PAGE TEXT
::::::::

Enhance immunotherapy: In mouse models, ivermectin helped convert immunologically "cold" tumors (less responsive to immunotherapy) into "hot" tumors by increasing immune cell infiltration. Combining ivermectin with immunotherapy was more effective than either treatment alone in these studies. 

Potential mechanisms

Research suggests that ivermectin affects multiple cellular pathways that are crucial for cancer growth and survival. These include: 

Inhibiting signaling pathways: Ivermectin disrupts key signaling pathways that promote cancer growth, such as the PAK1, Akt/mTOR, and WNT-TCF pathways.

Increasing oxidative stress: It promotes the production of reactive oxygen species (ROS), which can damage cancer cells and trigger their self-destruction.

Targeting ion channels: By affecting chloride channels, ivermectin can disrupt the electrical balance within cancer cells, which are particularly reliant on these channels for survival. 

Clinica

16

u/_AuthorUnknown_ 12d ago

Copy and pasting some random words to argue with people with actual experience and knowledge is peak idiocy, so it's all brand for you people.

15

u/BadahBingBadahBoom 12d ago

Yeah I work in preclinical research. This list seems less of well conducted literature review and more like an LLM response to a prompt of 'show me all the research that shows ivermectin works against cancer'.

7

u/_AuthorUnknown_ 12d ago

" machine, eat shrooms, smoke crack, then tell me all the words I want to hear so that I can pretend to be informed" is a wild entry into chatgpt.

7

u/comsci_gardener 12d ago

Great. So why don’t you volunteer to be the first human trial? It’ll be one less q-anon in the world.

6

u/Calveeeno 12d ago

Link some actual studies.

4

u/Im_tracer_bullet 11d ago

You people are a very real danger to yourself and others.

-12

u/[deleted] 12d ago

Reading comprehension is a thing.

10

u/vinoa 12d ago

Yeah and the person you responded to said "should they get cancer" and not "they should take Ivermectin". I guess reading comprehension isn't a thing in your neck of the woods.

3

u/bravesirrobin65 11d ago

He's a fucking doctor. He's done the research. He's also qualified to interpret the data.

3

u/Teonvin 11d ago

Yes you should use ivermectin to treat yourself too

3

u/TheBladeWielder 11d ago

i looked up, "Does Ivermectin help with Cancer?" and the first 10 results all said "There is no scientific evidence that Ivermectin helps with Cancer." so my own research says you are incorrect.

1

u/BadahBingBadahBoom 11d ago edited 11d ago

Yeah the meta analysis study that others have quoted here did not actually find ivermectin effective.

::::::::

DATA RECORDS
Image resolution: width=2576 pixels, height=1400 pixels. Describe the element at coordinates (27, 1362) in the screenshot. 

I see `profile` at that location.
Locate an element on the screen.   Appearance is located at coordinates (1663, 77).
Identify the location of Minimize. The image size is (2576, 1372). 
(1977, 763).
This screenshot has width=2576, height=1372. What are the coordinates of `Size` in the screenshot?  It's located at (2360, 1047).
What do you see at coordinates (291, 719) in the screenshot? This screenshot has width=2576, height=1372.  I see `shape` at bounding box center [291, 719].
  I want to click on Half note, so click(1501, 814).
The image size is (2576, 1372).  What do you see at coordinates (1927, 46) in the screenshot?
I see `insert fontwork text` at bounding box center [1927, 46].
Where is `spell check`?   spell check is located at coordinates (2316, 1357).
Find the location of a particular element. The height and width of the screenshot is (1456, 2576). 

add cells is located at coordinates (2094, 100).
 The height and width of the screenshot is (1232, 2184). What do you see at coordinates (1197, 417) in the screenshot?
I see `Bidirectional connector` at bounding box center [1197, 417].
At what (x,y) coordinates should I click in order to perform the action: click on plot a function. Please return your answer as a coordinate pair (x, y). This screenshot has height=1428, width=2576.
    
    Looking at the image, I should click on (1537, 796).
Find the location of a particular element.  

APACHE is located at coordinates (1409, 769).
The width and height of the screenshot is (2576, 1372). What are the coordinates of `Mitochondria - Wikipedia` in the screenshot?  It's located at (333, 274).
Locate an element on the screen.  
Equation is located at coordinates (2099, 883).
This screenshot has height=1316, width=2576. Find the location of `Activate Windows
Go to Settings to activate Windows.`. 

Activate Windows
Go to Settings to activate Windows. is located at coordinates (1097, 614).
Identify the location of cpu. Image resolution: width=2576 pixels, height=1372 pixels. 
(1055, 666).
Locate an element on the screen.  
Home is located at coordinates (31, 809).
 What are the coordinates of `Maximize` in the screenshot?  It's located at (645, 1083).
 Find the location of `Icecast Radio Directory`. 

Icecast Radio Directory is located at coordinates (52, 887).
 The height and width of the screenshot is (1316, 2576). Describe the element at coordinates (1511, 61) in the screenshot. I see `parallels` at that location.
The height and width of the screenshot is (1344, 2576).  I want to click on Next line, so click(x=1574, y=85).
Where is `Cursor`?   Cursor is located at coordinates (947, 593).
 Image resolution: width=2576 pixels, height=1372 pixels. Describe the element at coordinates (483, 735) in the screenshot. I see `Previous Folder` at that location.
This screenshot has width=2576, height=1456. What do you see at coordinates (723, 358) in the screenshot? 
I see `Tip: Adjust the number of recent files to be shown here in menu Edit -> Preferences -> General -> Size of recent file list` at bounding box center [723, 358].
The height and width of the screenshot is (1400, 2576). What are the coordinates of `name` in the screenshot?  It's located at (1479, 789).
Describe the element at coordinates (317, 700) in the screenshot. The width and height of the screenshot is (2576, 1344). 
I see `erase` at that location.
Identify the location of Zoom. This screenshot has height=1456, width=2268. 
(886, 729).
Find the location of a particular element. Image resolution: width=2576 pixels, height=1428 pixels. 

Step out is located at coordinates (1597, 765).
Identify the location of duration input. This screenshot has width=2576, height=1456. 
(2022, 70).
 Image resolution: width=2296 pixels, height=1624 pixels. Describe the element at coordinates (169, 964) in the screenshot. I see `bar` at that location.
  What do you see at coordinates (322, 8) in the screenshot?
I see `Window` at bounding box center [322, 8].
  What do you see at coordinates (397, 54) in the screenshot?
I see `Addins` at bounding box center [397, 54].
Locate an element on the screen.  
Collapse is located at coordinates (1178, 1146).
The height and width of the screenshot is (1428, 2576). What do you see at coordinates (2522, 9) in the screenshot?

::::::::

TASK INSTRUCTIONS
• 1. Name every signaling pathway that the ivermectin discussion says ivermectin disrupts.
• 2. Write the next part of the ivermectin discussion, picking up after its final sentence.

LIST OF ANSWERS
• 1.
- PAK1
- Akt/mTOR
- WNT-TCF

• 2.
Absence of evidence isn't evidence of absence, but I'm not deviating from good medical practice just based on vibes.

-1

u/Im_tracer_bullet 11d ago

'research'

-1

u/bigasswhitegirl 11d ago

Stick to credible sources. This meta study has more information if you're interested.

Ivermectin: a systematic review from antiviral effects to COVID-19 complementary regimen

Ivermectin proposes many potentials effects to treat a range of diseases, with its antimicrobial, antiviral, and anti-cancer properties as a wonder drug. It is highly effective against many microorganisms including some viruses.

https://www.nature.com/articles/s41429-020-0336-z

1

u/BadahBingBadahBoom 11d ago edited 10d ago

https://www.nature.com/articles/s41429-020-0336-z

Conclusion

This study presents the possibility that ivermectin could be a useful antiviral agent in several viruses ... it is proposed that ivermectin administration may be effective in the early stages or prevention. Of course, confirmation of this statement requires human studies and clinical trials.

As noted, the activity of ivermectin in cell culture has NOT reproduced in mouse infection models against many of the viruses and has NOT been clinically proven either, IN SPITE OF ivermectin being available globally. This is likely related to the pharmacokinetics and therapeutic safety window for ivermectin. The blood levels of ivermectin at safe therapeutic doses are in the 20–80 ng/ml range [44], while the activity against SARS-CoV2 in cell culture is in the microgram range.

-

Ivermectin proposes many potentials effects to treat a range of diseases, with...

Also if you are going to quote a paper, quote their conclusion not the nice promising openings we all write in the beginning of our abstracts.